### Directions
Once the line with "Click the curved" is found in the data, output it and each following line exactly, up to and including the line with "Given: Follow the MDN Frame Ancestors link", and nothing before or after.

*** Opening of Information provided ***

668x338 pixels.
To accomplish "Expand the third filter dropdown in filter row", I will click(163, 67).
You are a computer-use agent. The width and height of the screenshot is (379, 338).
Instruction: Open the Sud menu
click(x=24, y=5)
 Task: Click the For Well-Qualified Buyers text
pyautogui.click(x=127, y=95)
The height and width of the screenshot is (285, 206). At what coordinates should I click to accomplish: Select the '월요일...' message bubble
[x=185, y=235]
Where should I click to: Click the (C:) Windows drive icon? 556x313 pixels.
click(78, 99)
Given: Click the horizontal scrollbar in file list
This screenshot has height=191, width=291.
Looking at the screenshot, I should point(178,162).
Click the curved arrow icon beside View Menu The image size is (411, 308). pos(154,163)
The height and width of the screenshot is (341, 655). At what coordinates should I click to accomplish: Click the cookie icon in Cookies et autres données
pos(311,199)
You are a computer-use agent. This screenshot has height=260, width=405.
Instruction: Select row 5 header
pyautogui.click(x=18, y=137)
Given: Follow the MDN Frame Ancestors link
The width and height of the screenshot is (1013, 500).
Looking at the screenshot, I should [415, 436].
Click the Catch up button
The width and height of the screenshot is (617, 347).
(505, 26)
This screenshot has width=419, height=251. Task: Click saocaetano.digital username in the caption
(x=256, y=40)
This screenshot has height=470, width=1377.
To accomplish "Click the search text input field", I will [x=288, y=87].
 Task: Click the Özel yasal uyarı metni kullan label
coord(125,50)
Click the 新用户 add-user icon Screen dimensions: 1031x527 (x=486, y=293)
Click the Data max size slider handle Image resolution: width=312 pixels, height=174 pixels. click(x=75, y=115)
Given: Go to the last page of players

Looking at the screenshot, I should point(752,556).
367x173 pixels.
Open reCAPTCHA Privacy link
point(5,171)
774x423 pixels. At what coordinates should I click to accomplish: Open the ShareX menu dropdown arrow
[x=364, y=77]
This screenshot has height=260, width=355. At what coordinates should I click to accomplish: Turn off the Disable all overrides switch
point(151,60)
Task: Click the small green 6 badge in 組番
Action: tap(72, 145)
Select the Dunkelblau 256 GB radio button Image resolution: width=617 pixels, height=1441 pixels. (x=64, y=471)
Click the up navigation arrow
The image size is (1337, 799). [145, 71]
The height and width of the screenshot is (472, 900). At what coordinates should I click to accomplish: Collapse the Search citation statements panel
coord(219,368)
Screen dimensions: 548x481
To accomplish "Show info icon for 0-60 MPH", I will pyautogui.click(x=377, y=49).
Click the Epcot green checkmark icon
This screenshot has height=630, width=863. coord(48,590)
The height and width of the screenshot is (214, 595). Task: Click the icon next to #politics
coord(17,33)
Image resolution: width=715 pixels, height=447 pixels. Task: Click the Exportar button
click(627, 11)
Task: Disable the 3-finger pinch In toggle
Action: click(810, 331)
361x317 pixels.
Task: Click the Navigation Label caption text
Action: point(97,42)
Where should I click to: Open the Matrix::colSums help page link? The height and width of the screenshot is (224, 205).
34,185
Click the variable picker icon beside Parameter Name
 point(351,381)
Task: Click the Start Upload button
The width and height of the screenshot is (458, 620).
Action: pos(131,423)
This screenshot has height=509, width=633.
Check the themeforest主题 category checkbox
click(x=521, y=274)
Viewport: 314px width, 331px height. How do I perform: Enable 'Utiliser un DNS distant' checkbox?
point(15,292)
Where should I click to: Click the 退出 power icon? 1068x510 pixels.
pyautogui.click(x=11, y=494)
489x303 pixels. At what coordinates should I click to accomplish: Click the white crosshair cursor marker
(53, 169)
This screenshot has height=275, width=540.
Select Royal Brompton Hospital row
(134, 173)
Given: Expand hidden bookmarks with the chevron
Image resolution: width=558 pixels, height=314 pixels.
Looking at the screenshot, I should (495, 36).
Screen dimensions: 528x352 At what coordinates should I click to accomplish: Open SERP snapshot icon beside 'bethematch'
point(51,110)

*** Close of Information provided ***

### Solution to this problem
Click the curved arrow icon beside View Menu The image size is (411, 308). pos(154,163)
The height and width of the screenshot is (341, 655). At what coordinates should I click to accomplish: Click the cookie icon in Cookies et autres données
pos(311,199)
You are a computer-use agent. This screenshot has height=260, width=405.
Instruction: Select row 5 header
pyautogui.click(x=18, y=137)
Given: Follow the MDN Frame Ancestors link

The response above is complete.